Can a co-applicant be removed from a personal loan?

While it is possible to remove a co-applicant from a personal loan, it may not be easy. The process of removing a co-applicant will depend on the lender’s policies and the terms of the loan agreement.

In most cases, the lender may require the co-applicant’s consent to be removed because the co-applicant is equally responsible for repaying the loan, and the lender must ensure the remaining borrower can still repay the loan independently.

If the co-applicant agrees to be removed, the remaining borrower may need to provide additional documentation and undergo a credit check to prove their ability to repay the loan on their own. 

If the co-applicant does not agree to be removed, the borrower may need to refinance the loan in their name or pay it off in full. 

Can I add multiple co-applicants to a personal loan?

The ability to add multiple co-applicants to a personal loan will depend on the lender’s policies and the terms of the loan agreement. Some lenders may allow multiple co-applicants, while others may only allow one.

Does a co-applicant need good credit?

Your co-applicant isn’t necessarily required to have good credit, but it certainly helps. When you apply for a loan with more than one person, lenders often consider the lowest credit score among the applicants.

The better your co-applicant’s credit (and the greater their assets and income), the bigger the boost they’ll provide to your application. Conversely, if your co-applicant has poor credit, they could jeopardize your approval odds altogether.

How is a co-applicant’s credit impacted when added to a personal loan?

Both applicants will see a similar impact on your credit when obtaining a personal loan. The initial hard credit pull may bring down the score temporarily, but with responsible repayment, a personal loan should generally help both applicants’ credit.

That said, a personal loan can affect your or the co-applicant’s credit utilization ratio, which is the amount of credit used compared to the amount of credit available. If the loan balance is high compared to the available credit, it can negatively impact the credit score for a time. 

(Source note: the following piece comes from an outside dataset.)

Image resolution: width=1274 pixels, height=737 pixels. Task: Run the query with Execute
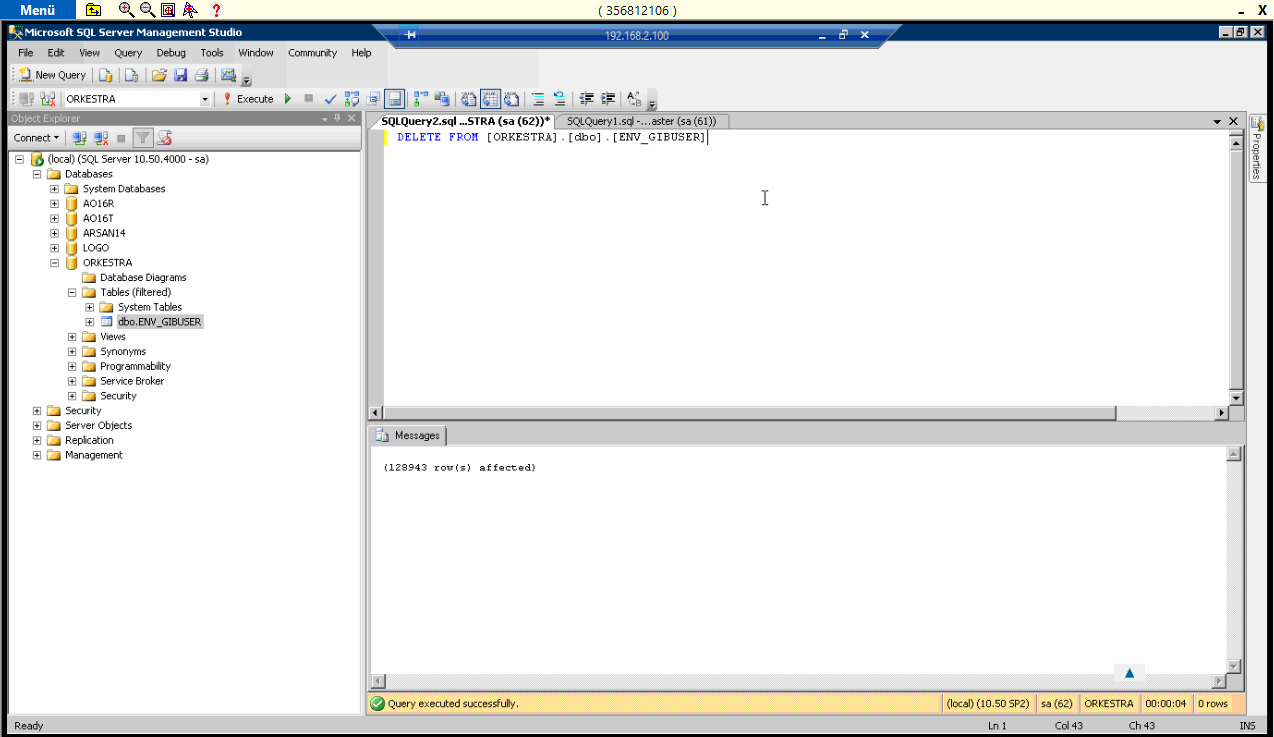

Is my co-applicant responsible for payments if I can’t afford them?

A co-applicant decides with you to take out the loan and how to use that money. This means that both applicants are equally responsible for paying the loan.

If you can’t afford the payments, your co-applicant becomes responsible. Likewise, if the co-applicant cannot make payments, you become responsible. This is also the case if one of you passes away during the loan’s repayment term.